France has been the site of numerous Italian tissue investments. Delicarta, part of the Lucca-based Sofidel group, was one of the first Italian companies to install operations there when it founded its Delipapier subsidiary at a site in Frouard, near Nancy, in 1995. At that time it bought a site on the location of an old steel mill and launched a two-part plan to first build converting facilities and then a paper machine.

The initial converting lines started operating in August 1998 and now make a full range including toilet paper, kitchen towels, napkins, hankies, and facial grades. The lines were initially running on jumbo rolls imported from Delicarta's mill in Italy, as well as from outside suppliers. To reduce this dependence, Delipapier's first paper machine, a 60,000 tonne/yr Metso unit, started operation in December 1999.

KartoGroup

The Kartogroup, which includes Linder & Perla, Kartocell and Linpaper, has worked with the Spanish market since 1991. In 1999 it decided to move into France with the purchases of a tissue mill and converting plant near Lille that had previously been owned by the Finnish producer Ahlstrom. The Dalle Hygiene plants, located at Bousbecque and Wervicq-Sud, included one paper machine and 12 converting lines at the time, although a second machine was added in 2001.

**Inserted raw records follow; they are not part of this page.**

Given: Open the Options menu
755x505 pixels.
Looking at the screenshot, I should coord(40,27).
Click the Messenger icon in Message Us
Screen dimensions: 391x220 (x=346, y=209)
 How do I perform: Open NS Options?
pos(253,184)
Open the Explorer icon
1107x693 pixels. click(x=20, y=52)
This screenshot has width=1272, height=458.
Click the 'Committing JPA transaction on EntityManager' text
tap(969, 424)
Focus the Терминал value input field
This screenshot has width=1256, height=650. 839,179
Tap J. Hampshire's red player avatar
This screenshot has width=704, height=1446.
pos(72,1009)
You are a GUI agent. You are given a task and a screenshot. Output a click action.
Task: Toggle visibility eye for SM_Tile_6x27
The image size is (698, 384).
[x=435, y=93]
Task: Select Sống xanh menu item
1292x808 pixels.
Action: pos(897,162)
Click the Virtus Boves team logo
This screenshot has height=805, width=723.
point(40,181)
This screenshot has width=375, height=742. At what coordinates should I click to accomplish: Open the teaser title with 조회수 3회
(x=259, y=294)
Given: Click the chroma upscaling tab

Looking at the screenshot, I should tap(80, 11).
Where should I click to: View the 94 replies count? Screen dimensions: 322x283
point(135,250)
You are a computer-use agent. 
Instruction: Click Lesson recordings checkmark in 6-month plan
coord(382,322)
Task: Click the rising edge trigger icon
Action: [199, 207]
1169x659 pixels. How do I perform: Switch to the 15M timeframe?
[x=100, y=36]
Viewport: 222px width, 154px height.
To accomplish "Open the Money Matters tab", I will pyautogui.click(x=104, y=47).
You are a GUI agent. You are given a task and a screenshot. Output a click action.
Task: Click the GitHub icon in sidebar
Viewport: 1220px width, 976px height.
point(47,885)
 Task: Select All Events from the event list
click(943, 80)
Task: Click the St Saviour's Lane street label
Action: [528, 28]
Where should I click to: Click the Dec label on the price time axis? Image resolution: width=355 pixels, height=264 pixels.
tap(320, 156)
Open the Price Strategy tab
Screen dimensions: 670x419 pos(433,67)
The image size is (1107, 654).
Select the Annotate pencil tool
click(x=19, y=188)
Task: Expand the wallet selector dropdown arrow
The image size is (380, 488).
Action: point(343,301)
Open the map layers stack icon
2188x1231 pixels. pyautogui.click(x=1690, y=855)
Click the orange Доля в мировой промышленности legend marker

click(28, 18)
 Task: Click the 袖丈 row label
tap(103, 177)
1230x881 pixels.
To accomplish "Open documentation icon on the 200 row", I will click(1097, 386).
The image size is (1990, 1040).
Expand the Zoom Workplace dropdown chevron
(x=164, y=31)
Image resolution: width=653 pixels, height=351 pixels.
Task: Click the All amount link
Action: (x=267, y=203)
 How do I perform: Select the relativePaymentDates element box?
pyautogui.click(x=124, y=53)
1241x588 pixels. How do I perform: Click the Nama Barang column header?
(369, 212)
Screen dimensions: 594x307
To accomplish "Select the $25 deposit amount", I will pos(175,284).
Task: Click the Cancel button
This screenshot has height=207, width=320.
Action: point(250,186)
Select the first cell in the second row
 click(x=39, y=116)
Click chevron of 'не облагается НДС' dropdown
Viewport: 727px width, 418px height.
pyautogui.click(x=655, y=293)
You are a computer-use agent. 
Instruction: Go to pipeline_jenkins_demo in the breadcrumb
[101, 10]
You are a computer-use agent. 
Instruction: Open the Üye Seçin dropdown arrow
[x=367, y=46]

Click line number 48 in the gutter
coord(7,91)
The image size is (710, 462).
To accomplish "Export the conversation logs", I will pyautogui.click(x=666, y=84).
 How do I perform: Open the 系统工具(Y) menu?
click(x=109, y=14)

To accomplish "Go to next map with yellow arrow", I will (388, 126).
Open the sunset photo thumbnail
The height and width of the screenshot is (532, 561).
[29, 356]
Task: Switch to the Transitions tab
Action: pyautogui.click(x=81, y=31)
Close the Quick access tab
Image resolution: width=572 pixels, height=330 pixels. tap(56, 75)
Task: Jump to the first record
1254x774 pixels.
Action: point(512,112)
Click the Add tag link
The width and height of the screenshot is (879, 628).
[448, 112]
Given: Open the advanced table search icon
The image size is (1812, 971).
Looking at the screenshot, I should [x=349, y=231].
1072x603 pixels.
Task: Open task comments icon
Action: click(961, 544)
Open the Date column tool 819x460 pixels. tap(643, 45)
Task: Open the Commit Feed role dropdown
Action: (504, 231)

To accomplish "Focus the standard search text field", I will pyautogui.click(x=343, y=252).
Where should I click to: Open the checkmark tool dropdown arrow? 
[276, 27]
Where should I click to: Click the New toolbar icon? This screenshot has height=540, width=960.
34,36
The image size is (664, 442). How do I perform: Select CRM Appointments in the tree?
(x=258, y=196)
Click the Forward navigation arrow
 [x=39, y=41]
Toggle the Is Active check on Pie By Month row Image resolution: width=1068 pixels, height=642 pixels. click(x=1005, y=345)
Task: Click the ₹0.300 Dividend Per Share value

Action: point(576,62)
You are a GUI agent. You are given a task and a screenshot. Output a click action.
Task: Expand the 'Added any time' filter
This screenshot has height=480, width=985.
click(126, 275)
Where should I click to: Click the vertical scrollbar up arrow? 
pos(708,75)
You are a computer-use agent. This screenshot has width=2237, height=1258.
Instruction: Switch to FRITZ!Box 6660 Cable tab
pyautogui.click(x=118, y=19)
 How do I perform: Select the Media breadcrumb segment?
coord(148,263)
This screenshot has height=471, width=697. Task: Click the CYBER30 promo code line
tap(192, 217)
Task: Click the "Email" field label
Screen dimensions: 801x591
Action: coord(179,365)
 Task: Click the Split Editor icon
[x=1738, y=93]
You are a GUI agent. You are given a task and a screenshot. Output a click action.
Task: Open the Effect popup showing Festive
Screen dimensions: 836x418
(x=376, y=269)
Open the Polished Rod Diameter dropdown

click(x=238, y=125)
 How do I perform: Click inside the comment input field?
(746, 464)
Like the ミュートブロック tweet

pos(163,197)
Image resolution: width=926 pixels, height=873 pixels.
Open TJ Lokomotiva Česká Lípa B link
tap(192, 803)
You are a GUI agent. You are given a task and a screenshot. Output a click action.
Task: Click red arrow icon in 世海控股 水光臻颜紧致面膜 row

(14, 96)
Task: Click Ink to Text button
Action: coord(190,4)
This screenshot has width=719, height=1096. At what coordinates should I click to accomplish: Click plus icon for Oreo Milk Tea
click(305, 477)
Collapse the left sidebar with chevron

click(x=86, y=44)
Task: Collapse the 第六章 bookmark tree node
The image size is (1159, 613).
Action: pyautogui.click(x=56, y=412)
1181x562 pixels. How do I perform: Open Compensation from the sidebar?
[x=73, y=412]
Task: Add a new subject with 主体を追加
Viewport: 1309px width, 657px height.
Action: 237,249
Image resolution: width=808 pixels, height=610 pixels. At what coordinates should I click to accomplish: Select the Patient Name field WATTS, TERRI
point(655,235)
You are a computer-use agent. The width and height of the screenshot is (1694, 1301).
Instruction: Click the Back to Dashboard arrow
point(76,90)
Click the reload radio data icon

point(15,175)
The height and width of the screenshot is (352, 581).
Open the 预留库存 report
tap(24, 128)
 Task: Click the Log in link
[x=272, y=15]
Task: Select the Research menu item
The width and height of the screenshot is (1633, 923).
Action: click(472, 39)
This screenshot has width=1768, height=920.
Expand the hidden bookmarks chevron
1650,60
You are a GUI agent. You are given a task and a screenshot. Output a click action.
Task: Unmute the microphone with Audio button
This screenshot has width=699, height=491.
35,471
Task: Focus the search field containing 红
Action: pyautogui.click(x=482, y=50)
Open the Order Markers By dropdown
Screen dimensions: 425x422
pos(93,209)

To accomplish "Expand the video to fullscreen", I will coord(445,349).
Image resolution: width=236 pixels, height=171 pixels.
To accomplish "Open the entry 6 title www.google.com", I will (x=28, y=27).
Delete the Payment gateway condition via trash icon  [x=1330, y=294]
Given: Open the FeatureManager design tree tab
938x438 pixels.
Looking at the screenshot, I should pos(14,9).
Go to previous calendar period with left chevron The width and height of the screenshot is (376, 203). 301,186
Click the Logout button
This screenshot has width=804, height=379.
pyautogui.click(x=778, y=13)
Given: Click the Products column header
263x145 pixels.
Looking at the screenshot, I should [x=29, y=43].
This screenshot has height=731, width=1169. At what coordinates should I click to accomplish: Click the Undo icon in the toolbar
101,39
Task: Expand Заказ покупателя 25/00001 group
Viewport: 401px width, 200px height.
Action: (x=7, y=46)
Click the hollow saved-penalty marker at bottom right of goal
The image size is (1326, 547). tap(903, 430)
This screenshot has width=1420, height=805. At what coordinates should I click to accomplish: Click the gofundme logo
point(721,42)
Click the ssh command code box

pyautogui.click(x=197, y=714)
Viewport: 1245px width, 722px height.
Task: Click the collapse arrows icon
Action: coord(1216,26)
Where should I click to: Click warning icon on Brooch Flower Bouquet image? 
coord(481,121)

Kartogroup is also known to be considering other plans for the German market, with a possible greenfield project in East Germany near Leipzig being studied. However, a final decision on the Leipzig project has not yet been taken. If it goes ahead it would be the first Italian transplant in Germany.

Cartiera Lucchese

Cartiera Lucchese has also invested abroad, with France the site of its first foreign plant, known as Lucart of France. In 1998, it bought a site near Troyes in the Champagne district, where it started the first of four converting lines in 1999. To feed the converting lines, jumbo rolls were originally shipped from Italy. However in early 2000, the company ordered a 30,000 tonne/yr Metso machine, which was put into operation at the mill in late 2001. The machine is a 2.85 m wide crescent former with a design speed of 2,100 m/min.

As with the other tissue companies, Lucchese wanted to get closer to its customers and save on shipping costs by building the plant in France. The company had a long history of selling into the French tablecloth market based on lightweight machine glazed (MG) wrapping paper and also had many private label tissue customers in France.

ICT mill in Poland
ICT recently started up a mill in Poland

Industrie Cartarie Tronchetti

Industrie Cartarie Tronchetti (ICT), also based in the Lucca area, decided to go to eastern Europe for its first investment outside Italy. In late 1999, ICT bought a greenfield site in the Kostrzyn-Slubice region of Poland to build a new 26,000 tonne/yr tissue mill. The company revised that to 50,000 tonnes/yr in the wake of growing demand. ICT Poland started up the Andritz tissue unit in September 2001.

The idea is to take advantage of the giant German tissue market as well as anticipated growth in the Polish market. Initially most of the mill's tonnage is expected to go Germany. More details on this project will follow in a future issue of PPI magazine with a special report on ICT Poland.

With the first wave of Italian transplants finished it remains to be seen if these projects will be as successful as originally hoped. If so, it would be logical to expect that more such mills will pop up throughout Europe. However, given the current overcapacity situation in the European tissue market, the second wave may still be a long way off.